## WRITTEN PROBLEM
Could you copy out all the lines below, substituting "Sitemap" for "Website Map" and leaving everything else unchanged?

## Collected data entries
● ● ●

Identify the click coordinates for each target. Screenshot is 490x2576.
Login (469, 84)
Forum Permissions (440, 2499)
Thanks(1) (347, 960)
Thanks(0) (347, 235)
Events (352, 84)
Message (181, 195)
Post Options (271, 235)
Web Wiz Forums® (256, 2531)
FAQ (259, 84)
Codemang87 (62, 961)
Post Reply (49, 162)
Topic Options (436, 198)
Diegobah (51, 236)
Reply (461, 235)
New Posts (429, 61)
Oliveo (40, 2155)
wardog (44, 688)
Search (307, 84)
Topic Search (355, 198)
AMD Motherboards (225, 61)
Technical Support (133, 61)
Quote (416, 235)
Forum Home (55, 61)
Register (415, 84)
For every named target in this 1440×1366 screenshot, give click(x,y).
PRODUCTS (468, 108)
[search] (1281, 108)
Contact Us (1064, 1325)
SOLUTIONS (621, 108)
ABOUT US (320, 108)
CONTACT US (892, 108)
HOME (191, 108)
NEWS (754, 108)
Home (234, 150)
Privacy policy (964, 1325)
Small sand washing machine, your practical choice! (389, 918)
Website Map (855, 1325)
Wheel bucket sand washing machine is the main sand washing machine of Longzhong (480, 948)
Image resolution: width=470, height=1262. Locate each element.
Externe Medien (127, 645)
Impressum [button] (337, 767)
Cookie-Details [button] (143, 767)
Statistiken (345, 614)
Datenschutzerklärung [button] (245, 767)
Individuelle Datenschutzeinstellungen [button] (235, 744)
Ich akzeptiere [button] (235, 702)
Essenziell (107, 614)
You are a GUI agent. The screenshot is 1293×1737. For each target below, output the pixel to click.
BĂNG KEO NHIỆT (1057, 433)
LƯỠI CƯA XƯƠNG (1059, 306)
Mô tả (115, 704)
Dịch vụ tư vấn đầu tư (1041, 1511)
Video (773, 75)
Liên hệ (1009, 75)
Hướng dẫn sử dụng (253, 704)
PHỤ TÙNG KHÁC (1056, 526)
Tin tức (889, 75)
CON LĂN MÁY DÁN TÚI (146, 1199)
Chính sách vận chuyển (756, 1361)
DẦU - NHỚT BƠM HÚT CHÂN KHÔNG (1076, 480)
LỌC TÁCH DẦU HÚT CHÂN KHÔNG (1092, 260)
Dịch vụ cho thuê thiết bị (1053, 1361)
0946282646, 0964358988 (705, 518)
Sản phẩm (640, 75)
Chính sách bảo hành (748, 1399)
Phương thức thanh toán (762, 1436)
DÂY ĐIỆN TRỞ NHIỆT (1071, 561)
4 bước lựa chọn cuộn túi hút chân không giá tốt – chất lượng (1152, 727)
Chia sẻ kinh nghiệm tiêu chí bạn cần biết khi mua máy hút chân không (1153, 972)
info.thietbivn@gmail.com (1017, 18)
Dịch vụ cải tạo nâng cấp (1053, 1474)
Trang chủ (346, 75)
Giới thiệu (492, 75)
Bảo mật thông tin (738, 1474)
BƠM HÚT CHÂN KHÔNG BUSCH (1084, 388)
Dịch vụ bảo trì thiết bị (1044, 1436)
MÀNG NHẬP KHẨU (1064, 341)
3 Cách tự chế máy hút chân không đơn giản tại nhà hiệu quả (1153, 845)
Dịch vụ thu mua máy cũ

● ● ●

## THE RESULT
Identify the click coordinates for each target. Screenshot is 490x2576.
Login (469, 84)
Forum Permissions (440, 2499)
Thanks(1) (347, 960)
Thanks(0) (347, 235)
Events (352, 84)
Message (181, 195)
Post Options (271, 235)
Web Wiz Forums® (256, 2531)
FAQ (259, 84)
Codemang87 (62, 961)
Post Reply (49, 162)
Topic Options (436, 198)
Diegobah (51, 236)
Reply (461, 235)
New Posts (429, 61)
Oliveo (40, 2155)
wardog (44, 688)
Search (307, 84)
Topic Search (355, 198)
AMD Motherboards (225, 61)
Technical Support (133, 61)
Quote (416, 235)
Forum Home (55, 61)
Register (415, 84)
For every named target in this 1440×1366 screenshot, give click(x,y).
PRODUCTS (468, 108)
[search] (1281, 108)
Contact Us (1064, 1325)
SOLUTIONS (621, 108)
ABOUT US (320, 108)
CONTACT US (892, 108)
HOME (191, 108)
NEWS (754, 108)
Home (234, 150)
Privacy policy (964, 1325)
Small sand washing machine, your practical choice! (389, 918)
Sitemap (855, 1325)
Wheel bucket sand washing machine is the main sand washing machine of Longzhong (480, 948)
Image resolution: width=470, height=1262. Locate each element.
Externe Medien (127, 645)
Impressum [button] (337, 767)
Cookie-Details [button] (143, 767)
Statistiken (345, 614)
Datenschutzerklärung [button] (245, 767)
Individuelle Datenschutzeinstellungen [button] (235, 744)
Ich akzeptiere [button] (235, 702)
Essenziell (107, 614)
You are a GUI agent. The screenshot is 1293×1737. For each target below, output the pixel to click.
BĂNG KEO NHIỆT (1057, 433)
LƯỠI CƯA XƯƠNG (1059, 306)
Mô tả (115, 704)
Dịch vụ tư vấn đầu tư (1041, 1511)
Video (773, 75)
Liên hệ (1009, 75)
Hướng dẫn sử dụng (253, 704)
PHỤ TÙNG KHÁC (1056, 526)
Tin tức (889, 75)
CON LĂN MÁY DÁN TÚI (146, 1199)
Chính sách vận chuyển (756, 1361)
DẦU - NHỚT BƠM HÚT CHÂN KHÔNG (1076, 480)
LỌC TÁCH DẦU HÚT CHÂN KHÔNG (1092, 260)
Dịch vụ cho thuê thiết bị (1053, 1361)
0946282646, 0964358988 (705, 518)
Sản phẩm (640, 75)
Chính sách bảo hành (748, 1399)
Phương thức thanh toán (762, 1436)
DÂY ĐIỆN TRỞ NHIỆT (1071, 561)
4 bước lựa chọn cuộn túi hút chân không giá tốt – chất lượng (1152, 727)
Chia sẻ kinh nghiệm tiêu chí bạn cần biết khi mua máy hút chân không (1153, 972)
info.thietbivn@gmail.com (1017, 18)
Dịch vụ cải tạo nâng cấp (1053, 1474)
Trang chủ (346, 75)
Giới thiệu (492, 75)
Bảo mật thông tin (738, 1474)
BƠM HÚT CHÂN KHÔNG BUSCH (1084, 388)
Dịch vụ bảo trì thiết bị (1044, 1436)
MÀNG NHẬP KHẨU (1064, 341)
3 Cách tự chế máy hút chân không đơn giản tại nhà hiệu quả (1153, 845)
Dịch vụ thu mua máy cũ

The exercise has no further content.